**CHALLENGE**.
Please convert the lines into a JSON list of strings, one string per line and no blank lines. Begin at the line that contains "This screenshot has width=394, height=474." and stop after the line that contains "click(x=996, y=249)".

**STORED DATA**.
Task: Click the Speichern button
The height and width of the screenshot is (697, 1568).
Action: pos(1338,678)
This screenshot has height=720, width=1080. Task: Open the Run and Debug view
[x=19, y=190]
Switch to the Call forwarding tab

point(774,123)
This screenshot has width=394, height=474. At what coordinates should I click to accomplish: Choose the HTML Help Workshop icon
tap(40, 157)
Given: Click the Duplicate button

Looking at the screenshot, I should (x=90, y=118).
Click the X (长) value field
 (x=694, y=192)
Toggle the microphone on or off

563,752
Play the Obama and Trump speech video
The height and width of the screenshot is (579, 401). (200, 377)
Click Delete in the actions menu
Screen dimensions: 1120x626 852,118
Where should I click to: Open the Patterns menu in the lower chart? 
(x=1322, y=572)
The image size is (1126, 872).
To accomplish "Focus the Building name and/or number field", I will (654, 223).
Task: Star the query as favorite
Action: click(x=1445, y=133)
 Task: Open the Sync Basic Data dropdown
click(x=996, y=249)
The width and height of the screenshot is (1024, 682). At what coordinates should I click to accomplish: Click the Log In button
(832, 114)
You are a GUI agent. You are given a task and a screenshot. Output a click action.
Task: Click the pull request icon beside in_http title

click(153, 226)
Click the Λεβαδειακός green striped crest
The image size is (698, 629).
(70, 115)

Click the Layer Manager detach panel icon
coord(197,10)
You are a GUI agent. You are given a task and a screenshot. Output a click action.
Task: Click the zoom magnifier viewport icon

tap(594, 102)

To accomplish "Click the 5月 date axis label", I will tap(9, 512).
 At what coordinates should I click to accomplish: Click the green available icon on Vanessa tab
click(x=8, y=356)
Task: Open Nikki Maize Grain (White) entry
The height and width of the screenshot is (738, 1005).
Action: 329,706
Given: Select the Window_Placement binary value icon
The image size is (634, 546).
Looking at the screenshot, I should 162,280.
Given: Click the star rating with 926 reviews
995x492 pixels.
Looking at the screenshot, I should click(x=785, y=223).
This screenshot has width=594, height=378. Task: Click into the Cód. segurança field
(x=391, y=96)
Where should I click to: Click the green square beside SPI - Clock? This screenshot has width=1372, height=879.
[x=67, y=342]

**SOLUTION TO THIS EXERCISE**.
[
  "This screenshot has width=394, height=474. At what coordinates should I click to accomplish: Choose the HTML Help Workshop icon",
  "tap(40, 157)",
  "Given: Click the Duplicate button",
  "Looking at the screenshot, I should (x=90, y=118).",
  "Click the X (长) value field",
  " (x=694, y=192)",
  "Toggle the microphone on or off",
  "563,752",
  "Play the Obama and Trump speech video",
  "The height and width of the screenshot is (579, 401). (200, 377)",
  "Click Delete in the actions menu",
  "Screen dimensions: 1120x626 852,118",
  "Where should I click to: Open the Patterns menu in the lower chart? ",
  "(x=1322, y=572)",
  "The image size is (1126, 872).",
  "To accomplish \"Focus the Building name and/or number field\", I will (654, 223).",
  "Task: Star the query as favorite",
  "Action: click(x=1445, y=133)",
  " Task: Open the Sync Basic Data dropdown",
  "click(x=996, y=249)"
]